Write the data below out again, with each line matching the original.

• • •

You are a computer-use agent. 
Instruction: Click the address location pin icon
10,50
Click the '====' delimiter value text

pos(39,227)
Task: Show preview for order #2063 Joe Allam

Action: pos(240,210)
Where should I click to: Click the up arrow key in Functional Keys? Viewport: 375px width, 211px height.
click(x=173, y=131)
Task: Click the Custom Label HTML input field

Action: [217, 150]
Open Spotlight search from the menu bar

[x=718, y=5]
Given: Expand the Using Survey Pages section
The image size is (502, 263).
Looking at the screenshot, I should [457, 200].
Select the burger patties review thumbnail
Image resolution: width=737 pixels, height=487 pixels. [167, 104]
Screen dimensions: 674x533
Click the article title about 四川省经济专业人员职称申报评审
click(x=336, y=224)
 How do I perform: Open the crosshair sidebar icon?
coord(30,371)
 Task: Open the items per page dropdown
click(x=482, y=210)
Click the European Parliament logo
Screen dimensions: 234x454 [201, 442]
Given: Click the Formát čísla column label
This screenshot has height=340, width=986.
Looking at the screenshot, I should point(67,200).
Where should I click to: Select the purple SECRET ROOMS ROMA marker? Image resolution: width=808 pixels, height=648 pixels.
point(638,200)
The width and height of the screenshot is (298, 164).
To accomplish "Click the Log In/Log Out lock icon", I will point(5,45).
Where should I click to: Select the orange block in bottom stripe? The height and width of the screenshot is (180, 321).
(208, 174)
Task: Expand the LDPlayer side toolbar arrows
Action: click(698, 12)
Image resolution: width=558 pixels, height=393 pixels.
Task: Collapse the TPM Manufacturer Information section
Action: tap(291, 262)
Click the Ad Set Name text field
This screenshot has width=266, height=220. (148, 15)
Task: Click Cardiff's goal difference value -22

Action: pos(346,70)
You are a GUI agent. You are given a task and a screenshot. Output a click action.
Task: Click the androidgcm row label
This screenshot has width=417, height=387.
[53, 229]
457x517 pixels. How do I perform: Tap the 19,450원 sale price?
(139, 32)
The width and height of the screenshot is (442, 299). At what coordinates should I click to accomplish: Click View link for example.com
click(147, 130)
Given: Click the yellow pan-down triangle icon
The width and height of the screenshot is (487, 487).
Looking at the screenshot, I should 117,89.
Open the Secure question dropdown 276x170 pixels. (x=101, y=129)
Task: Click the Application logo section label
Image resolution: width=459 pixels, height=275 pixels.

• • •

**Output of the exercise**
You are a computer-use agent. 
Instruction: Click the address location pin icon
10,50
Click the '====' delimiter value text

pos(39,227)
Task: Show preview for order #2063 Joe Allam

Action: pos(240,210)
Where should I click to: Click the up arrow key in Functional Keys? Viewport: 375px width, 211px height.
click(x=173, y=131)
Task: Click the Custom Label HTML input field

Action: [217, 150]
Open Spotlight search from the menu bar

[x=718, y=5]
Given: Expand the Using Survey Pages section
The image size is (502, 263).
Looking at the screenshot, I should [457, 200].
Select the burger patties review thumbnail
Image resolution: width=737 pixels, height=487 pixels. [167, 104]
Screen dimensions: 674x533
Click the article title about 四川省经济专业人员职称申报评审
click(x=336, y=224)
 How do I perform: Open the crosshair sidebar icon?
coord(30,371)
 Task: Open the items per page dropdown
click(x=482, y=210)
Click the European Parliament logo
Screen dimensions: 234x454 [201, 442]
Given: Click the Formát čísla column label
This screenshot has height=340, width=986.
Looking at the screenshot, I should point(67,200).
Where should I click to: Select the purple SECRET ROOMS ROMA marker? Image resolution: width=808 pixels, height=648 pixels.
point(638,200)
The width and height of the screenshot is (298, 164).
To accomplish "Click the Log In/Log Out lock icon", I will point(5,45).
Where should I click to: Select the orange block in bottom stripe? The height and width of the screenshot is (180, 321).
(208, 174)
Task: Expand the LDPlayer side toolbar arrows
Action: click(698, 12)
Image resolution: width=558 pixels, height=393 pixels.
Task: Collapse the TPM Manufacturer Information section
Action: tap(291, 262)
Click the Ad Set Name text field
This screenshot has width=266, height=220. (148, 15)
Task: Click Cardiff's goal difference value -22

Action: pos(346,70)
You are a GUI agent. You are given a task and a screenshot. Output a click action.
Task: Click the androidgcm row label
This screenshot has width=417, height=387.
[53, 229]
457x517 pixels. How do I perform: Tap the 19,450원 sale price?
(139, 32)
The width and height of the screenshot is (442, 299). At what coordinates should I click to accomplish: Click View link for example.com
click(147, 130)
Given: Click the yellow pan-down triangle icon
The width and height of the screenshot is (487, 487).
Looking at the screenshot, I should 117,89.
Open the Secure question dropdown 276x170 pixels. (x=101, y=129)
Task: Click the Application logo section label
Image resolution: width=459 pixels, height=275 pixels.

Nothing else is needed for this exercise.